The problem: Exactly the lines from the line containing "Viewport: 1424px width, 824px height." through the final line of the entries below must be returned, and only those, without pictures.

Given data:
#####
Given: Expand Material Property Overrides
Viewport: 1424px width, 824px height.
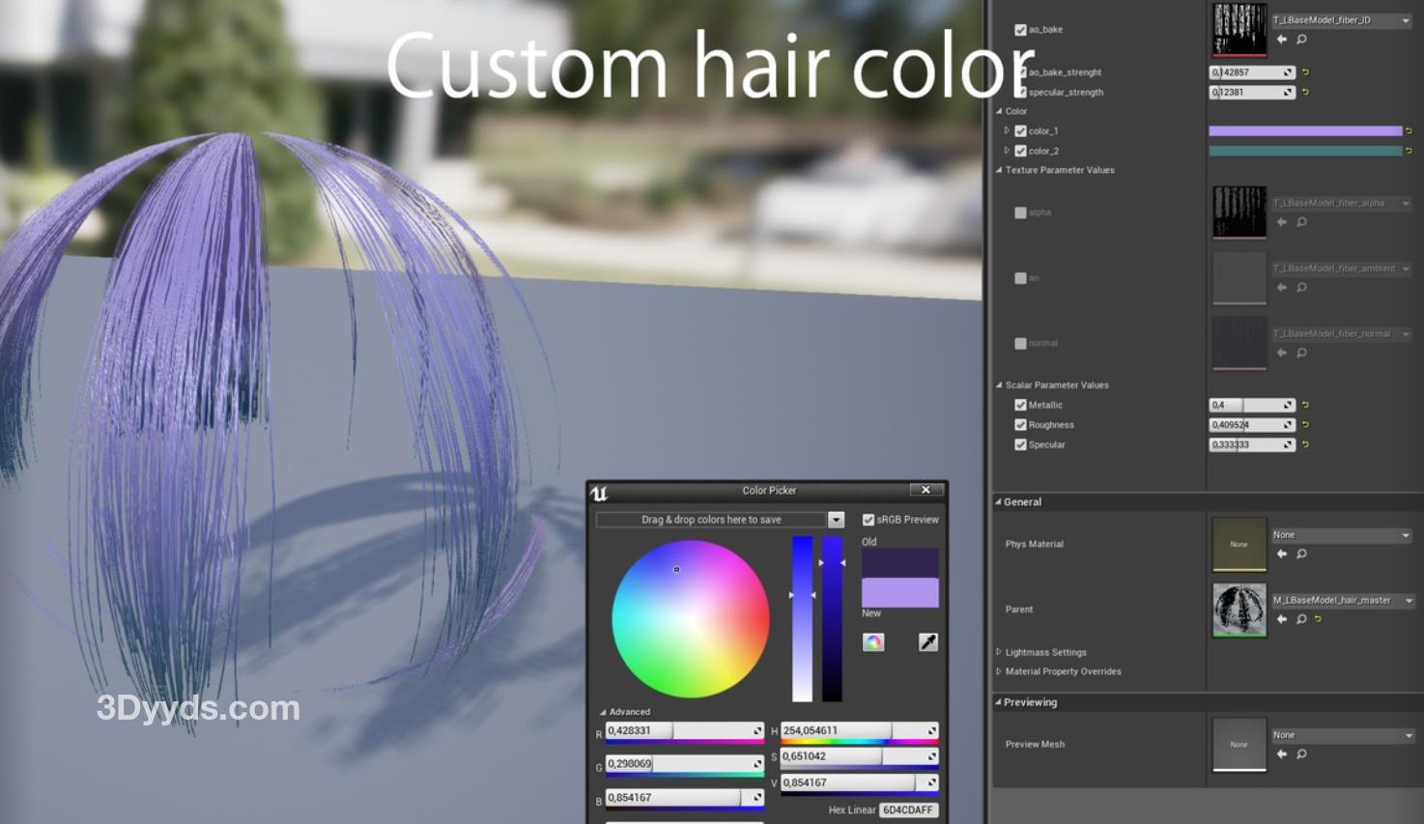Looking at the screenshot, I should (999, 671).
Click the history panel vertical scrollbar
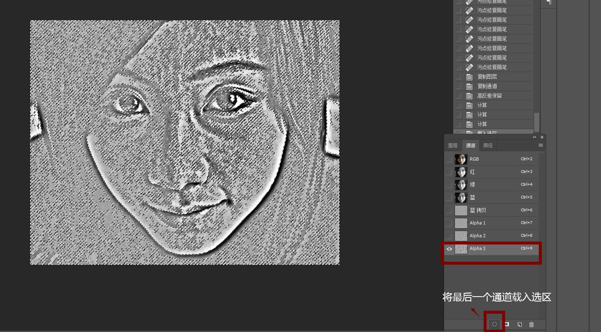 click(x=536, y=122)
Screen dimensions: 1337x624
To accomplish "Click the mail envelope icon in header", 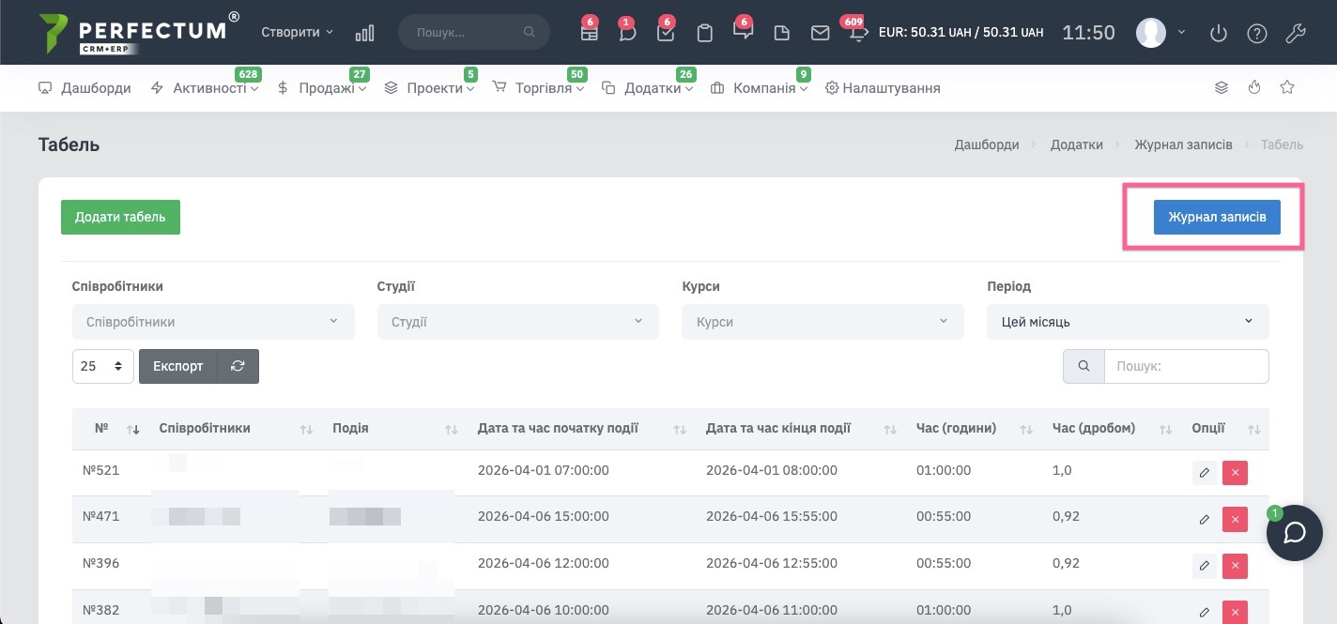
#####
Written solution:
Viewport: 1424px width, 824px height.
Looking at the screenshot, I should (999, 671).
Click the history panel vertical scrollbar
 click(x=536, y=122)
Screen dimensions: 1337x624
To accomplish "Click the mail envelope icon in header", 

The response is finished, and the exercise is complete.